Lo scorso 6 luglio, circa tremila persone provenienti da tutta la Sardegna hanno scelto di scendere in piazza assieme ai rispettivi sindaci, ai sindacati e ai rappresentanti dell’Anci al fine di esprimere con vigore il proprio no alla riforma della sanità e al riordino della rete ospedaliera in discussione presso il Consiglio Regionale.
Considerando tale scenario, pare proficuo rimarcare ciò che la dottrina sociale della Chiesa intende esprimere in ordine a due aspetti basilari, vale a dire salute e sanità. Procedendo con ordine, il termine salute corrisponde alla condizione di benessere fisico, psichico e spirituale. Ossia, la salute è intesa come un’esperienza che non riguarda solamente la dimensione fisica dell’uomo ma concerne l’interezza somatica-spirituale della persona. Parimenti, il fenomeno opposto, ossia la malattia, rappresenta altresì una manifestazione che tocca integralmente l’essenza della condizione umana.
Con il termine sanità, invece, si esprime tutto ciò che riguarda la politica, la legislazione, la programmazione e l’organizzazione delle strutture sanitarie. Essa è considerata come un’attività di promozione umana finalizzata a realizzare sia il bene del singolo sia, contemporaneamente, il bene comune.
Vale a dire che le risorse devono necessariamente essere allocate equamente, affinché l’esperienza umana della malattia possa essere vissuta nella sua verità. L’attenzione alla salute e alla sanità da parte della Chiesa è fondata in base al suo diritto-dovere a essere presente nell’ordine sociale: rientra nell’ambito della sua missione nel mondo.
Ancora, un rilevante contributo della dottrina sociale della Chiesa riguardo ai temi della salute e della sanità ha trovato ampia sintesi nel motu proprio «Dolentium hominum» di san Giovanni Paolo II. In modo particolare, nel documento si evince che «l’assistenza sanitaria deve cogliere tutta l’essenza della condizione umana nel mondo.

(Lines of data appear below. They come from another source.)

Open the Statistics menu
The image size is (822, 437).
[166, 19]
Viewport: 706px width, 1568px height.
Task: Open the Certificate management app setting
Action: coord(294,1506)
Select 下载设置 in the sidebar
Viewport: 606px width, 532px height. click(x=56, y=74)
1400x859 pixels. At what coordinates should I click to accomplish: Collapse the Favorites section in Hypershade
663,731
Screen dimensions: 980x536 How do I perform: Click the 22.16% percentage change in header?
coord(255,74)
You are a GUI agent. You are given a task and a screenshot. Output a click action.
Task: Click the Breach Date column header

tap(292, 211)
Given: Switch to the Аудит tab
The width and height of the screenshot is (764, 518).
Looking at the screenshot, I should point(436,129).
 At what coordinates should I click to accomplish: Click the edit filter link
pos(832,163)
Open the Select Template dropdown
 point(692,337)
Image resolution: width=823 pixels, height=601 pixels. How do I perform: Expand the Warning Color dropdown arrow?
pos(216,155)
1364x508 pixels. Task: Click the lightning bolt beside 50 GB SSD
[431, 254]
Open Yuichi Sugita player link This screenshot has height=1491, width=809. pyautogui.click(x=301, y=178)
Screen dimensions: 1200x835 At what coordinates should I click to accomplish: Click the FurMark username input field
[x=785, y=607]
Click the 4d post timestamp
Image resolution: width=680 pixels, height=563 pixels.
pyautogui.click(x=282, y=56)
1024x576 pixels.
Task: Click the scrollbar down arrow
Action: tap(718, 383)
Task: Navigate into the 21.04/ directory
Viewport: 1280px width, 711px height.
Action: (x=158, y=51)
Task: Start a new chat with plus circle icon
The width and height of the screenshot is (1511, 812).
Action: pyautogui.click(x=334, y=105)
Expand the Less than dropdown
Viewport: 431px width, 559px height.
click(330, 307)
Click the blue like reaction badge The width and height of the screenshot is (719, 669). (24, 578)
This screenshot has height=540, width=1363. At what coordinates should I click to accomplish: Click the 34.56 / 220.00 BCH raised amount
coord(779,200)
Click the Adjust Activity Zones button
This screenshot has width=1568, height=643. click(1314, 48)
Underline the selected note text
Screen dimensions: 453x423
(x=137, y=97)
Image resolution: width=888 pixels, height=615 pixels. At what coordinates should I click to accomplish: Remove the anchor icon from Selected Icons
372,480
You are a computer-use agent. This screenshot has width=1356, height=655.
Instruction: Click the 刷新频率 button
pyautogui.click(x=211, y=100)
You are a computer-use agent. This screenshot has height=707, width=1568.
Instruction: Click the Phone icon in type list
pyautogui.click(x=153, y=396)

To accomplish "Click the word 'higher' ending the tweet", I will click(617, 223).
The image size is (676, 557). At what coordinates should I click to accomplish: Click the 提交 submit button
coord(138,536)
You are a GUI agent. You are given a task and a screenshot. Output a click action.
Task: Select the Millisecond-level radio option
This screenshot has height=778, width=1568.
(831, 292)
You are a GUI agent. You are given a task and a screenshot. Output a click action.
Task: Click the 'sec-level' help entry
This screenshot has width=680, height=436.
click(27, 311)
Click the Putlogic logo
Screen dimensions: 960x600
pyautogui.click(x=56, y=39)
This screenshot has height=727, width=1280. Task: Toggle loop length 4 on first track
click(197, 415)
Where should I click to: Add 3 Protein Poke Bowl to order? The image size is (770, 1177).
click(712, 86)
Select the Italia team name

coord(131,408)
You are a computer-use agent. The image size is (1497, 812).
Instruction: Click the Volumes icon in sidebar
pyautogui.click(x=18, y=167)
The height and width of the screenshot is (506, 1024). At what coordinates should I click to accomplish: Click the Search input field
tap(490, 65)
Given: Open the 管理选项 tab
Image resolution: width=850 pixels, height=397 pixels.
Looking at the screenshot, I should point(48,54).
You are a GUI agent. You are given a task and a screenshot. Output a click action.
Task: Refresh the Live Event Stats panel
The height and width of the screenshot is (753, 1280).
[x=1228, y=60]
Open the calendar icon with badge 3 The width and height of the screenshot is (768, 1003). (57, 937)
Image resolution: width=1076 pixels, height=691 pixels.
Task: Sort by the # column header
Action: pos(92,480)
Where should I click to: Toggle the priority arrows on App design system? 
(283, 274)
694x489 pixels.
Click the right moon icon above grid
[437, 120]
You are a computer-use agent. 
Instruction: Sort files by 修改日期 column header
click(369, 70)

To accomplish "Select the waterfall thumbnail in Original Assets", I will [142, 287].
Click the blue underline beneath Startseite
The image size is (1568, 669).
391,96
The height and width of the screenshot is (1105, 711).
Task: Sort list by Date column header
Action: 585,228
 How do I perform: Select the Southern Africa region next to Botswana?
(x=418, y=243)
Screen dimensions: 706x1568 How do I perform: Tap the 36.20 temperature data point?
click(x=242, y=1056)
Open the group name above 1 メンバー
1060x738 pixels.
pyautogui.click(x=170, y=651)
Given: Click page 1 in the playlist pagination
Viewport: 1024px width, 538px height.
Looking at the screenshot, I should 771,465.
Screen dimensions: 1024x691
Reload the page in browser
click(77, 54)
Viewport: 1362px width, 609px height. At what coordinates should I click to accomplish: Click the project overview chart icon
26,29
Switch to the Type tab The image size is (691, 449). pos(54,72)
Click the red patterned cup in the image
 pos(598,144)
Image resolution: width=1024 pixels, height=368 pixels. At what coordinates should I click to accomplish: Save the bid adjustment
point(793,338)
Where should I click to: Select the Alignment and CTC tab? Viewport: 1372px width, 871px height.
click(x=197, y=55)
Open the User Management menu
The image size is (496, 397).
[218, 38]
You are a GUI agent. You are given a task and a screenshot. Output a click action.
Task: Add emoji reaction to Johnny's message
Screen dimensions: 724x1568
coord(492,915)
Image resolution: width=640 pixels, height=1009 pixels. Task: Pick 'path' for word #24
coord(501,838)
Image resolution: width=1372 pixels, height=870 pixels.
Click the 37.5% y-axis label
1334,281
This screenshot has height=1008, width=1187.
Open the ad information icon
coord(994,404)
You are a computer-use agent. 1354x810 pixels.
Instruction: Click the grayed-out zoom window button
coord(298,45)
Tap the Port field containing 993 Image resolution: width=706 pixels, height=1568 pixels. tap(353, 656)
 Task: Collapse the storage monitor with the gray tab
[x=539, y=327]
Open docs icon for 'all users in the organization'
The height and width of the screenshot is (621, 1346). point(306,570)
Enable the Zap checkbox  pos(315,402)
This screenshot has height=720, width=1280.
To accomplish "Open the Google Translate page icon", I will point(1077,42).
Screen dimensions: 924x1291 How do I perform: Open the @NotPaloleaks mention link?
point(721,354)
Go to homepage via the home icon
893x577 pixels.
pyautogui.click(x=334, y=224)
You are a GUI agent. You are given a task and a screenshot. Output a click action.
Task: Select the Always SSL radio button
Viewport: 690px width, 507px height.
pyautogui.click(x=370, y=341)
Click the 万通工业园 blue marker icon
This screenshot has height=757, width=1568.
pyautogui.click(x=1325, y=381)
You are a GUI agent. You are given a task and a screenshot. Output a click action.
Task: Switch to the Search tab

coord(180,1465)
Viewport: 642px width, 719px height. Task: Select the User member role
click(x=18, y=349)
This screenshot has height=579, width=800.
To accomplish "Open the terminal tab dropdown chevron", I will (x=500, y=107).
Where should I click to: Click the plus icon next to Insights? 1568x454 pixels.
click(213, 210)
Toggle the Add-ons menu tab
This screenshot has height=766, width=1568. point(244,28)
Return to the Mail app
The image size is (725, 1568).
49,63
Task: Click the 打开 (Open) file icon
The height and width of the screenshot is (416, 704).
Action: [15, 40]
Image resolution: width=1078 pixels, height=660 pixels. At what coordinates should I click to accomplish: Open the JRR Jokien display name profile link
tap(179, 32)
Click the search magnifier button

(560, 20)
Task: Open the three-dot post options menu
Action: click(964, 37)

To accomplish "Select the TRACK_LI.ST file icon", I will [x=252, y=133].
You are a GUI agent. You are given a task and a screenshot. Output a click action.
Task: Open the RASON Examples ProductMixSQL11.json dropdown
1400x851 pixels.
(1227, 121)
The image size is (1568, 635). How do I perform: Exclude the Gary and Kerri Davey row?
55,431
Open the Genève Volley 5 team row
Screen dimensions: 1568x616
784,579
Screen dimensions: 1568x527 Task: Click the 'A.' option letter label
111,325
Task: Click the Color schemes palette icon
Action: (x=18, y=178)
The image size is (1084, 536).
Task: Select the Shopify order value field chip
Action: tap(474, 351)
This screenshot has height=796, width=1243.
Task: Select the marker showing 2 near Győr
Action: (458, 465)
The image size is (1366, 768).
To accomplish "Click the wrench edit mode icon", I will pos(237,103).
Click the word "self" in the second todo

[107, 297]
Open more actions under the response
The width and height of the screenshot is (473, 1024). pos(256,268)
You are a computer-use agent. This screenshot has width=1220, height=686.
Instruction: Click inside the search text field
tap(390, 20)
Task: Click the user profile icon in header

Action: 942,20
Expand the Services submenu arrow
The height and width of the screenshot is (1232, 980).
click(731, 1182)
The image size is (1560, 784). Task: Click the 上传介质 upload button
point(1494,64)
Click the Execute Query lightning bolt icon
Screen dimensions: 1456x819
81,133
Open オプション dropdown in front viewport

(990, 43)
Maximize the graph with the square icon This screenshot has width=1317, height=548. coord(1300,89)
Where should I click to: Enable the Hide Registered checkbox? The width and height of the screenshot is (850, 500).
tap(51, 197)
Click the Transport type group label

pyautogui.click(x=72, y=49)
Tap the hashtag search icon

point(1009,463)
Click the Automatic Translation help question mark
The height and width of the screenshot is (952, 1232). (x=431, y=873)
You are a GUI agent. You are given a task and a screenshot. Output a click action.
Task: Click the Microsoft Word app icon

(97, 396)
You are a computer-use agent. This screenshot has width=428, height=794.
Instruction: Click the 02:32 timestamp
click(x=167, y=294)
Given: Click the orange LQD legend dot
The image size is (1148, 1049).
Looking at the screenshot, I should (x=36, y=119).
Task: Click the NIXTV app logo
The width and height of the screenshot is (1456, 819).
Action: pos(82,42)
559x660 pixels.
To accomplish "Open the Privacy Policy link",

Pertanto tale assistenza non può prescindere dal considerare il soggetto del diritto alla salute come partecipante attivo». Inoltre, i cristiani «sono chiamati a intervenire per salvaguardare valori e diritti essenziali connessi con la dignità e il destino della persona umana».
Perciò, il diritto alla salute e all’assistenza sanitaria, fondate sul rispetto della dignità della persona umana, impongono una responsabilità da parte degli Stati affinché le risorse umane ed economiche vengano preservate non già con il parametro della produttività quanto piuttosto col criterio della sussidiarietà, ovverosia senza togliere alle persone il ruolo di soggetti principali dell’azione loro destinata.
Anche papa Francesco, lo scorso 10 febbraio, in occasione dell’incontro con la Commissione Carità e Salute della Cei ha voluto esprimere un accorato appello riguardo al tema in esame: «Non sia solo il denaro a orientare le scelte politiche e amministrative, chiamate a salvaguardare il diritto alla salute sancito dalla Costituzione italiana, né le scelte di chi gestisce i luoghi di cura». Il modello aziendale in ambito sanitario, se adottato in modo indiscriminato, invece di ottimizzare le risorse disponibili «rischia di produrre scarti umani. Ottimizzare le risorse significa – ha rimarcato ancora il Pontefice – utilizzarle in modo etico e solidale e non penalizzare i più fragili».
Quando la persona malata non viene messa al centro e considerata nella sua dignità «si ingenerano atteggiamenti – ha concluso papa Francesco – che possono portare addirittura a speculare sulle disgrazie altrui. E questo è molto grave! Occorre essere vigilanti, soprattutto quando i pazienti sono anziani con una salute fortemente compromessa, se sono affetti da patologie gravi e onerose per la loro cura o sono particolarmente difficili, come i malati psichiatrici».